> _Problem requirements_
Retype the entries below word for word, leaving none out.

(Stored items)
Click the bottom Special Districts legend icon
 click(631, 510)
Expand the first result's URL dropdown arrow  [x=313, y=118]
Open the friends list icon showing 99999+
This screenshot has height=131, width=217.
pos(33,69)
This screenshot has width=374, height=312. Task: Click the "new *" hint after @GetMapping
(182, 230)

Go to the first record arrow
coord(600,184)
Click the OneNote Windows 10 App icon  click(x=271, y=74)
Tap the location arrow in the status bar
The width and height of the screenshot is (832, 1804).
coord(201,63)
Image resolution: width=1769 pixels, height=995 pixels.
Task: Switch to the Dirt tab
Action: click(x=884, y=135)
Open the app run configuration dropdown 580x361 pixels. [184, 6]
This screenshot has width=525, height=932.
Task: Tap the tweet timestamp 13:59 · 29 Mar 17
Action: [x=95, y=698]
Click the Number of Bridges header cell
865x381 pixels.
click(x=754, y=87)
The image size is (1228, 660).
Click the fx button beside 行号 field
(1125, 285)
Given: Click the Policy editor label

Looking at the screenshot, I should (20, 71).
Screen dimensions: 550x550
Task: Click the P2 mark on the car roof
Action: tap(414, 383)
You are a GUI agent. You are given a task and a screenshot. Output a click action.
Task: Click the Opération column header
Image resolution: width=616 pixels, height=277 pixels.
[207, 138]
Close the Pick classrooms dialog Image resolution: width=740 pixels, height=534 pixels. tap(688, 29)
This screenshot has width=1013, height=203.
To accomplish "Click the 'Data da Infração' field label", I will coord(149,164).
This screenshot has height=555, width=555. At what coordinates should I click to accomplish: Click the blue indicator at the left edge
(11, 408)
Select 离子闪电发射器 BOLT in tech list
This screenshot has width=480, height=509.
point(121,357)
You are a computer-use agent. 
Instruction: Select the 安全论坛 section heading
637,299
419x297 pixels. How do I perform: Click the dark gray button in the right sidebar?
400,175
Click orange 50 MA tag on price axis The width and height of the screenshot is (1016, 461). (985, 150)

> _Completed task_
Click the bottom Special Districts legend icon
 click(631, 510)
Expand the first result's URL dropdown arrow  [x=313, y=118]
Open the friends list icon showing 99999+
This screenshot has height=131, width=217.
pos(33,69)
This screenshot has width=374, height=312. Task: Click the "new *" hint after @GetMapping
(182, 230)

Go to the first record arrow
coord(600,184)
Click the OneNote Windows 10 App icon  click(x=271, y=74)
Tap the location arrow in the status bar
The width and height of the screenshot is (832, 1804).
coord(201,63)
Image resolution: width=1769 pixels, height=995 pixels.
Task: Switch to the Dirt tab
Action: click(x=884, y=135)
Open the app run configuration dropdown 580x361 pixels. [184, 6]
This screenshot has width=525, height=932.
Task: Tap the tweet timestamp 13:59 · 29 Mar 17
Action: [x=95, y=698]
Click the Number of Bridges header cell
865x381 pixels.
click(x=754, y=87)
The image size is (1228, 660).
Click the fx button beside 行号 field
(1125, 285)
Given: Click the Policy editor label

Looking at the screenshot, I should (20, 71).
Screen dimensions: 550x550
Task: Click the P2 mark on the car roof
Action: tap(414, 383)
You are a GUI agent. You are given a task and a screenshot. Output a click action.
Task: Click the Opération column header
Image resolution: width=616 pixels, height=277 pixels.
[207, 138]
Close the Pick classrooms dialog Image resolution: width=740 pixels, height=534 pixels. tap(688, 29)
This screenshot has width=1013, height=203.
To accomplish "Click the 'Data da Infração' field label", I will coord(149,164).
This screenshot has height=555, width=555. At what coordinates should I click to accomplish: Click the blue indicator at the left edge
(11, 408)
Select 离子闪电发射器 BOLT in tech list
This screenshot has width=480, height=509.
point(121,357)
You are a computer-use agent. 
Instruction: Select the 安全论坛 section heading
637,299
419x297 pixels. How do I perform: Click the dark gray button in the right sidebar?
400,175
Click orange 50 MA tag on price axis The width and height of the screenshot is (1016, 461). (985, 150)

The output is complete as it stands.